The Dooley trading incident revealed to the public that MF Global's internal risk controls had not been applied to brokers trading for their own accounts (or taking client orders by phone). MF Global had controls for limiting its exposure to market risks in brokerage accounts by restricting trading and by managing margin credit with collateral and other requirements. But MF Global sometimes deactivated the controls (as with Dooley) to speed transactions.
This putative class action was filed on March 6, 2008, alleging, on behalf of certain purchasers of MF Global stock, that the firm misrepresented and failed to disclose relevant material information in a prospectus and registration statement
In response to a motion under Federal Rule of Civil Procedure 12(b)(6), the district court dismissed the complaint in its entirety. See Rubin v. MF Global, Ltd., 634 F.Supp.2d 459 (S.D.N.Y.2009). The district court sorted the allegations into four groups, id. at 469-72, each of which it analyzed separately:
The court dismissed the first group of allegations on the ground that the cited statements were not false or misleading, and the second on the ground that the plaintiffs had insufficiently alleged the omission of any material fact. The plaintiffs do not appeal those specific rulings. Claims premised on allegations concerning risk management were dismissed on the ground that cautionary language elsewhere in the prospectus
The plaintiffs timely appealed. We review the district court's order de novo. E.g., Harrington v. County of Suffolk, 607 F.3d 31, 33 (2d Cir.2010).
To prevail on a § 11 or § 12(a)(2) claim, a plaintiff must show that the relevant communication either misstated or omitted a material fact. See 15 U.S.C. § 77k; 15 U.S.C. § 77l(a)(2). The bespeaks-caution doctrine is a corollary of "the well-established principle that a statement or omission must be considered in context."
The doctrine is one of a set of rules coping with the problem that forward-looking information poses for securities disclosure laws. For decades, the disclosure of forward-looking information was generally prohibited by the Securities and Exchange Commission (SEC).
It is settled that the bespeaks-caution doctrine applies only to statements that are forward-looking. See P. Stolz Family P'ship, 355 F.3d at 96-97 n. 3 (adopting explicitly a forward-looking limitation to the bespeaks-caution doctrine, but acknowledging that "elaborating such a distinction may be unnecessary" "[b]ecause the `bespeaks caution' doctrine is often defined with respect to forward-looking statements"). We have consistently observed that limitation.
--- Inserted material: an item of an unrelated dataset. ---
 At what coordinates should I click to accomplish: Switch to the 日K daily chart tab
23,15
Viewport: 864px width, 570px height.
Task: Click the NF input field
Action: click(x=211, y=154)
In P. Stolz Family Partnership, for example, the doctrine insulated predictions of future capital-raising transactions ("a sought-after $30 million or a future IPO"), but not statements about "the existence of an agreement to try to plan an IPO." Id. at 97-98. Most recently, in Rombach v. Chang, 355 F.3d 164 (2d Cir.2004), we applied bespeaks caution to statements of optimism concerning the future performance of newly acquired businesses, see id. at 172-76; but not to alleged omissions of information concerning existing financial and operational difficulties, see id. at 173. More examples are set out in the margin.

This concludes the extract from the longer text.